▸ Given task 1
Answer these questions using the article on psychological safety and trust:
(a) Who gave the 2014 definition of psychological safety quoted in the article?
(b) Between whom does trust relate to interactions, according to the article?
(c) Which source is credited for Table 1?
▸ Given task 2
Write the next part of the article on psychological safety and trust, picking up after its final heading.
-- START OF Excerpt provided --
Posted: 11th February, 2021
It is important to highlight that psychological safety is a not a fancy term for trust. As outlined below, they are related but fundamentally different concepts.
What is psychological safety?
Amy Edmondson (2014) defined it as “individuals’ perceptions about the consequences of interpersonal risks in their work environment. It consists of taken- for-granted beliefs about how others will respond when one puts oneself on the line, such as by asking a question, seeking feedback, reporting a mistake, or proposing a new idea.”
Two key characteristics of the psychological safety are highlighted in the literature:
It is experienced at a group level as opposed to an individual level. In a team, individual team members will tend to have similar perceptions of whether or not the team climate is psychologically safe.
The group experiences the impact of interpersonal dynamics immediately (Edmondson, 2019) as opposed a time frame of future consequences.
Why is it different from trust?
Trust relates to interactions between two individuals or parties as opposed to being experienced at a group level. Trust is an expectation that someone can be counted on to do something in a future moment, as opposed to the immediate felt sense of psychological safety. Edmondson (2019) summarised that difference as trust being about giving others the benefit of the doubt, whereas psychological safety relates to whether others will give you the benefit of the doubt as you share your thoughts or ask for help.
Table 1: Difference between Psychological Safety and Trust (Turner, 2019)
Psychological safety is a key variable of success for teams working well together and is as key to team coaching as trust is a 1 to 1 coaching relationship – it an emergent success factor that allows support and challenge to be present in the work.
Why is psychological safety relevant to team coaching?
-- END OF Excerpt provided --
-- START OF Record list --
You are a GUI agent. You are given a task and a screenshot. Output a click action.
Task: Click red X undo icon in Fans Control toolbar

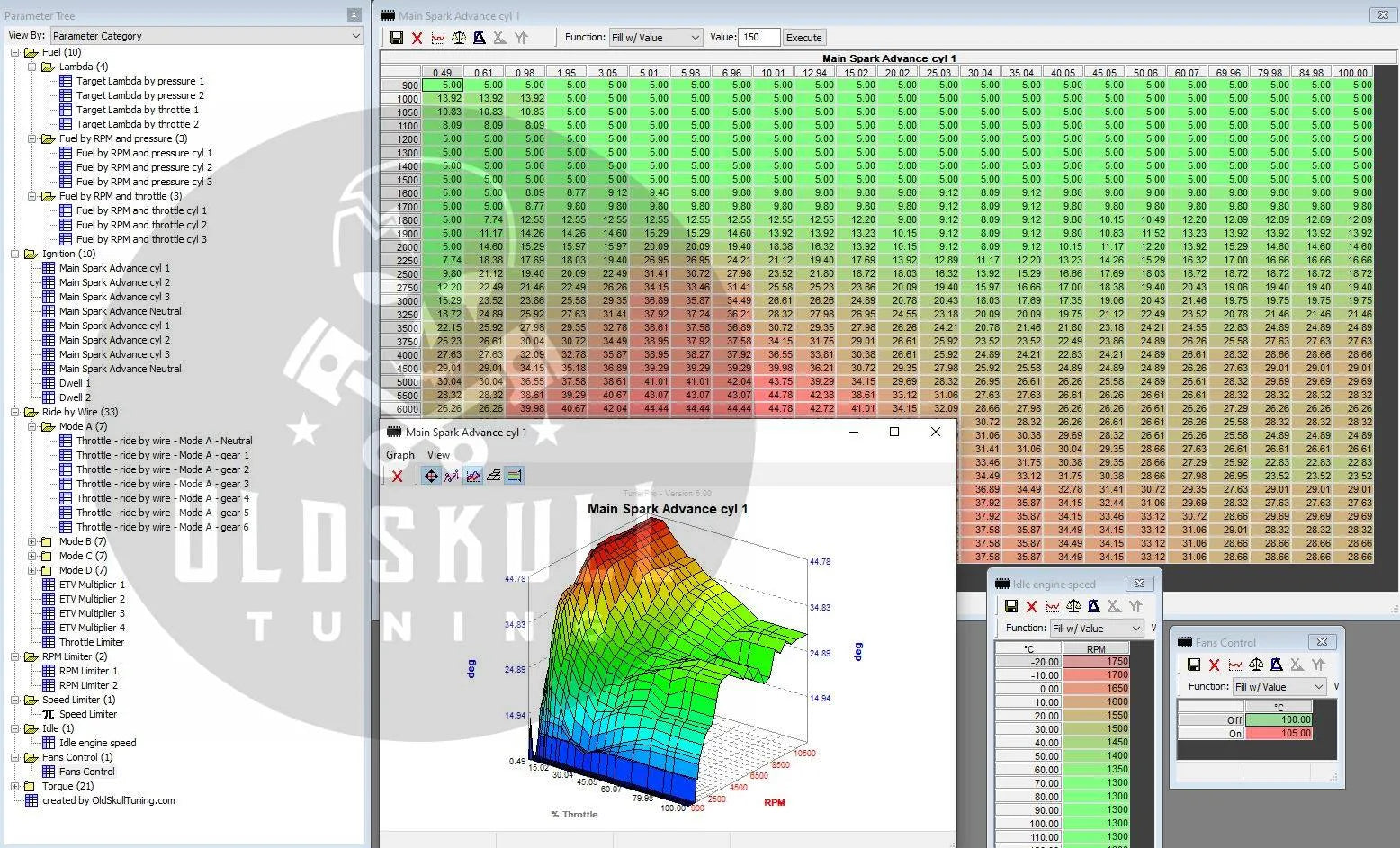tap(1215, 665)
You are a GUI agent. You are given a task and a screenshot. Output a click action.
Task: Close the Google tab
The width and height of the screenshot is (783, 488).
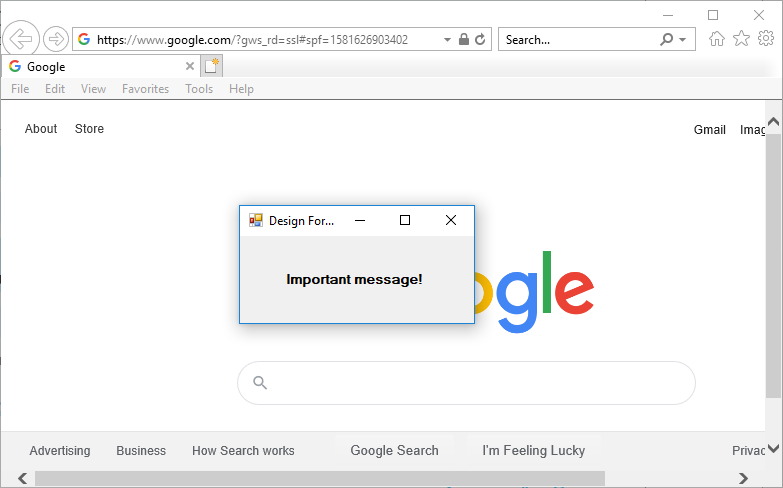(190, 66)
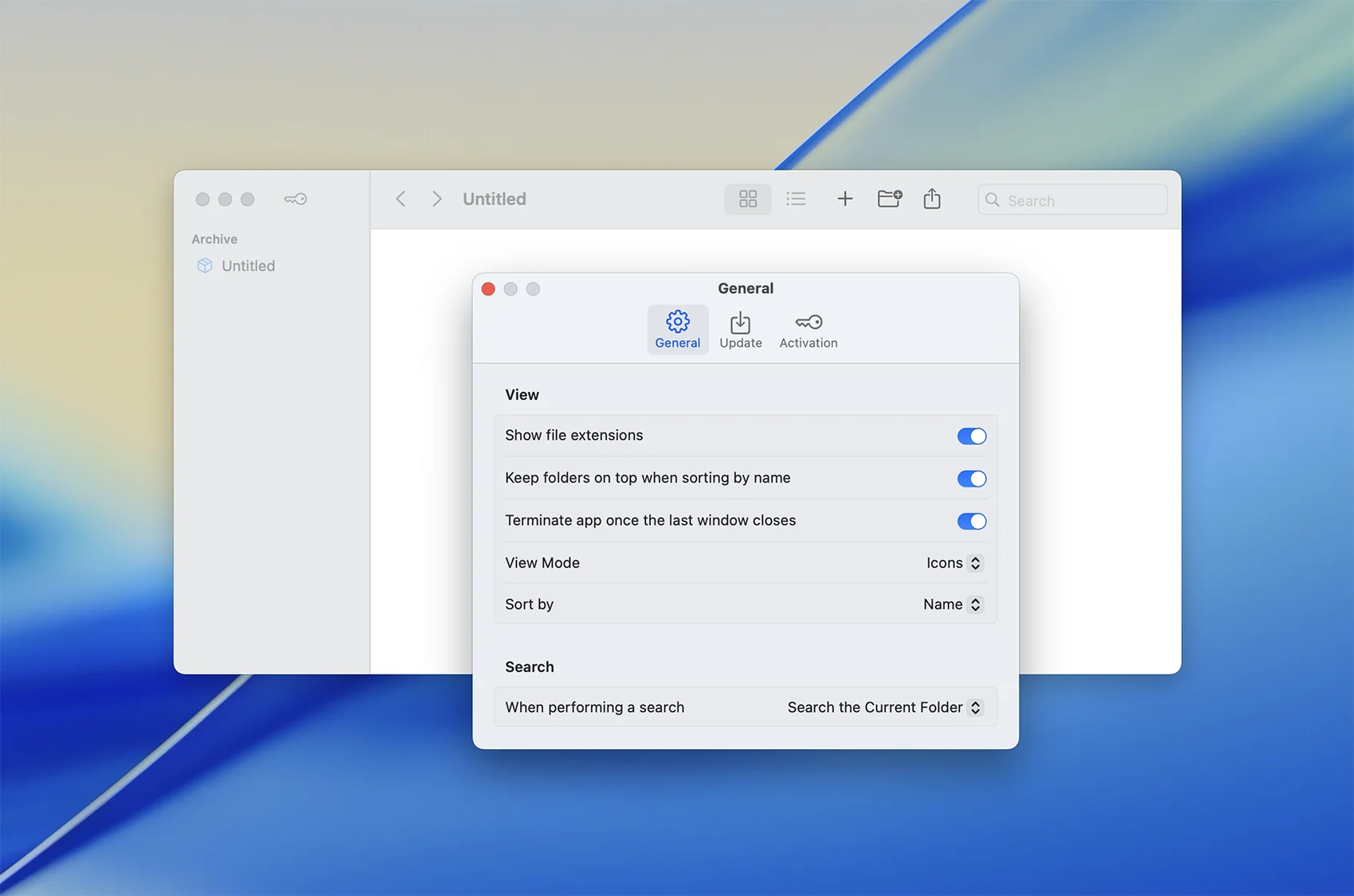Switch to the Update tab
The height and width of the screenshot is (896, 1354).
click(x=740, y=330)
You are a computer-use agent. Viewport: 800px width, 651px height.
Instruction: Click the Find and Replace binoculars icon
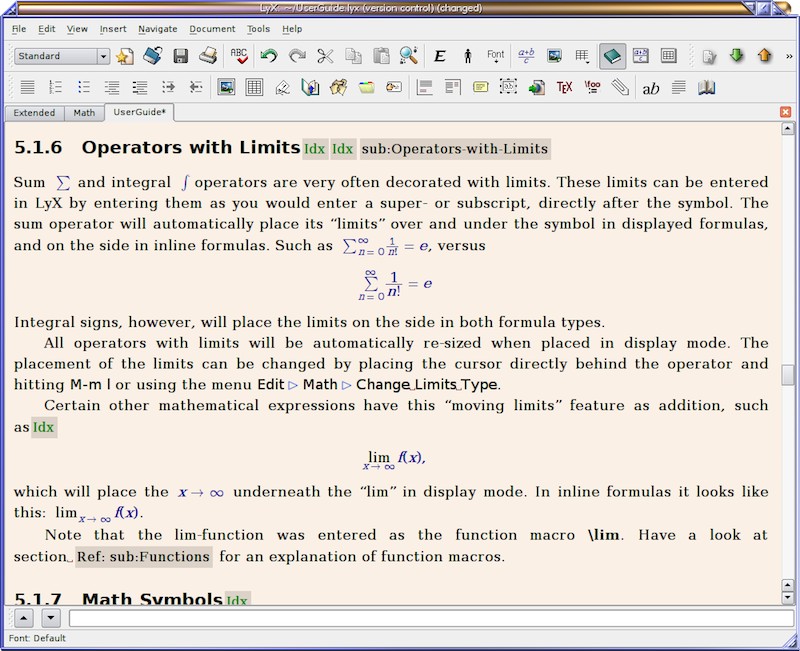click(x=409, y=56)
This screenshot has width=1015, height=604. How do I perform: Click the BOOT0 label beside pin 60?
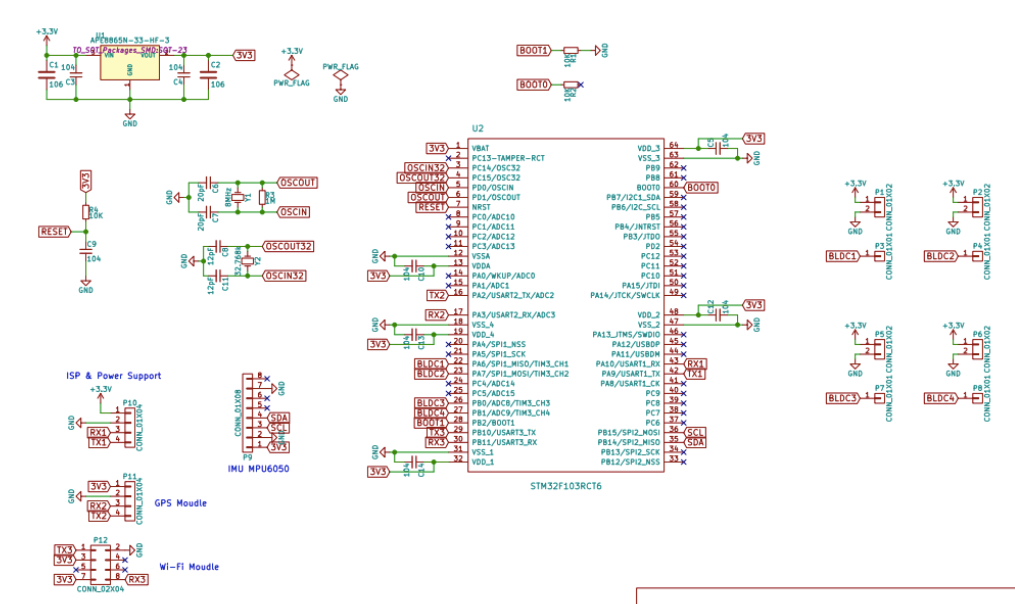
-- END OF Record list --
▸ Result 1
(a) Amy Edmondson
(b) Two individuals or parties
(c) Turner, 2019

▸ Result 2
One simple answer is that if it’s relevant to the better functioning of teams, then it is relevant to team coaching. A team coach can assist the team to continuously raise their awareness about levels of psychological safety in the room in service of the team’s functioning.
We also propose that team coaching can contribute to psychological safety and hence in turn to team functioning. Kahn (1990) identified four contributing factors to psychological safety: interpersonal relationships, group dynamics, leadership and organizational norms. All of these contributing factors are at play when a team coach works with a team. The team coach can play an important role in not only shining a light of these factors and their impact, but also in role modelling their interpersonal relationships with team members and their style of leadership. Role modelling encourages others to speak up, share ideas and ask for help. If the team coach can stay with the moments when psychological safety gets challenged (the put down, the eye roll, the mocking laugh), they can raise awareness and help build new ways of communicating within the team.
Why is psychological safety important to teams?
Team effectiveness researchers have identified the link between psychological safety and team performance (Mathieu, Maynard, Rapp & Gilson, 2008) resulting in psychological safety being identified as one of the key contributing factors (Dinh & Salas, 2017) within team effectiveness models (Burke, Stagl, Salas, Pierce, & Kendall, 2006). Dinh & Salas (2017) locate psychological safety as a core component of co-operation, a hallmark of teaming.
Psychological safety promotes candour and effective conflict management. Teams with high psychological safety are able to say what needs to be said, to listen to each other and to avoid slipping into personal conflict when dealing with task or process conflict. Table 2 below captures the important interplay between the team’s performance standards and their psychological safety in terms of how both impact the mood in the team and how they get things done.
Table 2: How psychological safety relates to performance standards (Edmondson, 2019)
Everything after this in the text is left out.